Aloo Gobi – a vegetarian classic in the North Indian cuisine. This is a semidry gravy and is prepared by cooking the the potatoes and cauliflower along with onions, tomatoes and few spices. The addition of spices – turmeric powder, coriander powder, kashmiri chilli powder and garam masala brings out the best of aroma and flavour apart from the enchanting yellow colour it imparts to the dish. This delicious semidry gravy pairs well with all the Indian flatbreads, parathas, jeera rice or pulav rice.
|Potato||3 medium size|
|Cauliflower florets||1 to 1 1/2 cup|
|Onion (medium size)||3|
|Tomato (medium size)||2|
|Green chilli (optional)||1|
|Coriander powder||2 teaspoon|
|Kashmiri chilli powder||1 to 1 1/2 teaspoon|
|Garam masala powder||1/2 teaspoon|
|Cashews||10 to 12|
|Kastoori methi leaves (optional)||1 to 2 teaspoon|
|Oil||2 to 3 tablespoon|
|Coriander leaves||to garnish|
- Wash and peel the skin of the potatoes. Dice the potatoes into cube size pieces. In a pan, add enough water so that potatoes are well immersed. Add turmeric powder. Boil the potatoes until it is three-forth cooked. The potatoes should be tender but should not be mushy.
- Wash the cauliflower florets and boil them in water along with 1/4 teaspoon of salt and cook them for about 3 to 5 minutes until it is slightly tender. Do not overcook the cauliflower florets.
- Soak the cashews in warm water for about half an hour. After half an hour, drain the water and grind it to a smooth paste using little water. Keep this aside. (To save time, you can add warm water to the cashews and microwave for 2 or more minutes. Drain the water and grind it to a paste).
- Finely chop the onions and tomatoes. Slit the green chilli. Finely chop the ginger and garlic and mash it using mortar and pestle.
- In a wide mouthed pan, add 2 to 3 tablespoon oil, add finely chopped onions. Sauté the onions until they are transparent. Add ginger garlic paste and slit green chilli. Sauté for few seconds.

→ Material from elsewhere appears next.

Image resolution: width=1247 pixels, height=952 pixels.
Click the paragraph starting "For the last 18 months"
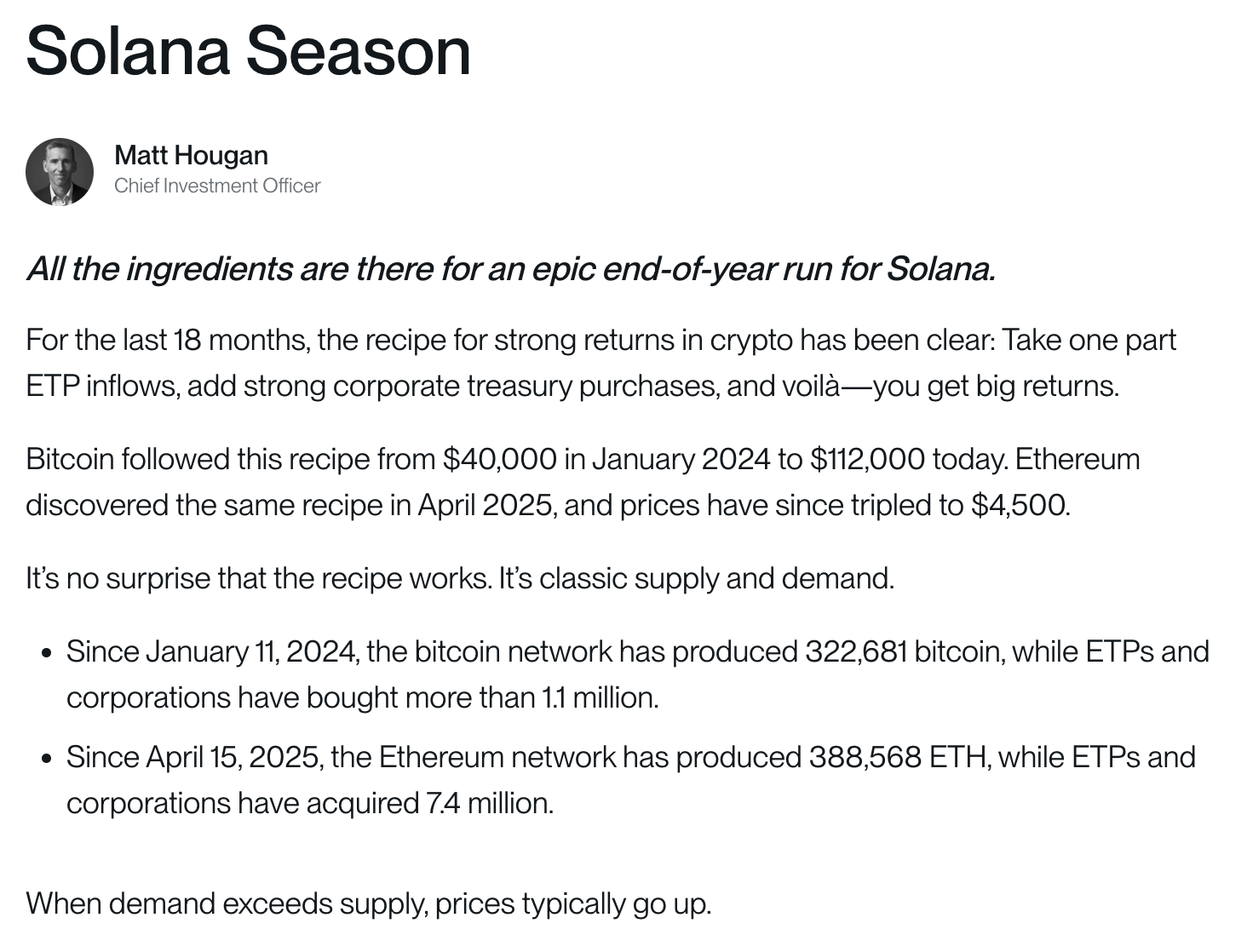600,341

- Add finely chopped tomatoes, and stir the contents well. Close the pan with a lid and cook until the oil separates out and the tomatoes are soft and mushy.
- Now add the already boiled potatoes and cauliflower florets. Add salt. Stir the contents.
- Add turmeric powder, coriander powder, kashmiri chilli powder and garam masala. Keep the flame low while adding all the masala powders. Sauté for few seconds until the raw smell of the masala powder goes away. At this stage, taste and adjust the spice level.
- Add about 2 cups of water. Stir the contents every now and then. Close the pan with a lid and cook for about 5 to 8 minutes.
- Remove the lid and add the already prepared cashew paste. Sprinkle the crushed kastoori methi leaves. Mix well and cook for about 1 to 2 minutes.
- Garnish with coriander leaves.
- If you are using regular chilli powder instead of kashmiri chilli powder, then reduce the amount to adjust the spice level. Kashmiri chilli powder is less spicy than the regular chilli powder.
- While adding kashmiri chilli powder and garam masala powder, add just half of what I have mentioned in the ingredients list. Saute for few seconds and then taste and check the spice level. Add more of the chilli powder and garam masala powder according to your preference.